仮定法のわかりやすい教え方、指導のコツ(中学校・高校, if/wish, 仮定法過去, 過去完了対応)

英検1級、英国修士(TESOL/英語教授法)、英語教師のASAKOROKOです。

仮定法は、これまで高校英語の範囲でしたが、新学習指導要領では中学校でも指導することになりました。

高校では、中学校での学習を基礎に、仮定法過去完了などを学びます。 高校でつまずかないように、中学校のうちにわかりやすく教えてあげたいですよね。

不安もあると思いますが、大丈夫です。この記事でしっかり解説していきます。

この記事の内容は、以下の通りです。

この記事の内容
  1. 中学校で教える仮定法とはなにか
  2. 仮定法のわかりやすい教え方(If & Wish)
  3. 仮定法と条件法の違い
  4. Wish と Hope の違い
  5. 仮定法を使ったアクティビティ
  6. 高校での指導方法

中学校で教える仮定法とは?

仮定法とは、現在の事実に反したり、現実には起こっていない願望や気持ちを表現するための文法です。Ifwish を使います。

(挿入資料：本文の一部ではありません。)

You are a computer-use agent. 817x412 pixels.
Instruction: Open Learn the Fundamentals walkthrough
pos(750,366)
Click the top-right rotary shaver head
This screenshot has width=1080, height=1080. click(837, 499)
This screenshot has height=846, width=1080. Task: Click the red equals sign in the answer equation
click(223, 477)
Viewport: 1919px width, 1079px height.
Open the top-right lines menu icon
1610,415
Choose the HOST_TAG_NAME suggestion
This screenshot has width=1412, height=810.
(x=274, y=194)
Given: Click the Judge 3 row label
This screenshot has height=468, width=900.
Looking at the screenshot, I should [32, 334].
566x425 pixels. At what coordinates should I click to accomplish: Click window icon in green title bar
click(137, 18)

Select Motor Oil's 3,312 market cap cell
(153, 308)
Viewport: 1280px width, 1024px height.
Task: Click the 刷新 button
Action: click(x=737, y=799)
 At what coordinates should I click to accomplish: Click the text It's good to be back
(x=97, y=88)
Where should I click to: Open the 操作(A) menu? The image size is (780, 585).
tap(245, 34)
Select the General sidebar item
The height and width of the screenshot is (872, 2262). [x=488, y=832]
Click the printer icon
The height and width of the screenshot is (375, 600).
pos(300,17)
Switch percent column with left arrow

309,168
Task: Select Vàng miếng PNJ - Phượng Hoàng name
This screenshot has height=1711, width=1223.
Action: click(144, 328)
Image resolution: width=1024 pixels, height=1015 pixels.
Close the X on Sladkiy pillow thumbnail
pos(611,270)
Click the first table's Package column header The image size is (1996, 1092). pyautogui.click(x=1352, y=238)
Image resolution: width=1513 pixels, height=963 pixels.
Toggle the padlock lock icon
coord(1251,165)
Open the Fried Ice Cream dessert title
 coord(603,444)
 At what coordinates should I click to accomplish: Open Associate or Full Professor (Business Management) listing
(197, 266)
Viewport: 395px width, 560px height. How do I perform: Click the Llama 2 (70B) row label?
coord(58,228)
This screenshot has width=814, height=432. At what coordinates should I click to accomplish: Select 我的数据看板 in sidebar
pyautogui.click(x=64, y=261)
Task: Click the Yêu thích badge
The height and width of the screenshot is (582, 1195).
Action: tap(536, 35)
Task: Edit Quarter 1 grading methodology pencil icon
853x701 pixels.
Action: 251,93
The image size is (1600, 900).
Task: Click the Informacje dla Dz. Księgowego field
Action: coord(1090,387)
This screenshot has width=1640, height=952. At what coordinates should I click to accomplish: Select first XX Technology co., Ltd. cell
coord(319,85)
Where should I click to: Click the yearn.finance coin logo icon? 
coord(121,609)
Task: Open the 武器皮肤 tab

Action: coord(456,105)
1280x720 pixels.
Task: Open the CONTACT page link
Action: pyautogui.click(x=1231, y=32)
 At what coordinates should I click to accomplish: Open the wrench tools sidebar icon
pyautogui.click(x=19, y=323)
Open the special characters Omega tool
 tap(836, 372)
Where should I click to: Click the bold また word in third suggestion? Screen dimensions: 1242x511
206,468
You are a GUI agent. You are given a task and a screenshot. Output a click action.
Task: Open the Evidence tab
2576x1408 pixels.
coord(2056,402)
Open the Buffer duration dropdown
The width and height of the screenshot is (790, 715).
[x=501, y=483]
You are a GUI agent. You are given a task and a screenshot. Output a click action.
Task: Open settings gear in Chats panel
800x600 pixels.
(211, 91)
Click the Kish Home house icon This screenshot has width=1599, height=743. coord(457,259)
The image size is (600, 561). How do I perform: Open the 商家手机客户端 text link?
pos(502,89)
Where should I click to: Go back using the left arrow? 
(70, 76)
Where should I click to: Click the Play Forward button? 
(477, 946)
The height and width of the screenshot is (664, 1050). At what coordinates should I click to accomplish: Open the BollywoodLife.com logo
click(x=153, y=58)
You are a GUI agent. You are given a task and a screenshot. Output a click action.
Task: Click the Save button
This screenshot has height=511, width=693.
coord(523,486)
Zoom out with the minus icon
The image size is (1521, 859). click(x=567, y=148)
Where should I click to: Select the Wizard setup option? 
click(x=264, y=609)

中学校では、仮定法のうち、ごく基本的なものとして、次のような文を指導します。

【例文】
If I won the lottery, I would buy a big house.
もし宝くじが当たったら、大きな家を買うのに。

If I were you, I would ask my best friend to help me.
もし私があなただったら、親友に助けを求めます。

I wish I knew my cat’s feelings.
猫の気持ちがわかったらいいのに。

仮定法の特徴

仮定法の最大の特徴は、今現在のことであっても過去形を用いることです。また、be動詞は主語に関わらず一律に were になります。

【例文】
If you had five million yen, what would do?
もし500万円あったら、何をしますか?

If I were super rich, I could travel around the world.
もし私が超お金持ちだったら、世界中を旅行できるのに。

Ifを使った仮定法を公式にすると、

If S1 過去形/were ~, S2 would/might/could ~.

となります。

なお、助動詞の意味は、以下の通りです。

  • would〜する
  • might〜するかもしれない
  • could~できる可能性がある

【例文】
If I worked out every day, I would lose weight faster.
もし私が毎日運動していたら、私はより早く体重を減らすだろう.

If you didn’t spend so much money, you might save enough to buy a better car.
そんなにお金を使わなかったら、もっといい車を買えるくらい貯めたかもしれません。

We could go to the beach if we had a car.
車があればビーチに行くことができるのに。

If 以外の仮定法

中学校では、If のほかに、 wish も指導することになります。

【例文】
I wish I didn’t have to take tests.
受験しなくて良いならいいのに。

I wish my mother didn’t have too many things to do today.
母が今日することがあまり多くなければいいけど。

仮定法のわかりやすい教え方

仮定法とは、どういうものなのかを、最初に簡単にまとめましょう。

板書もこのくらいシンプルでOKです。

仮定法の感覚を身につけさせる

仮定法の感覚は、言葉で色々と説明するより、実際に体感させた方が早いです。次のような発問をして、実際に体感させるのがオススメです。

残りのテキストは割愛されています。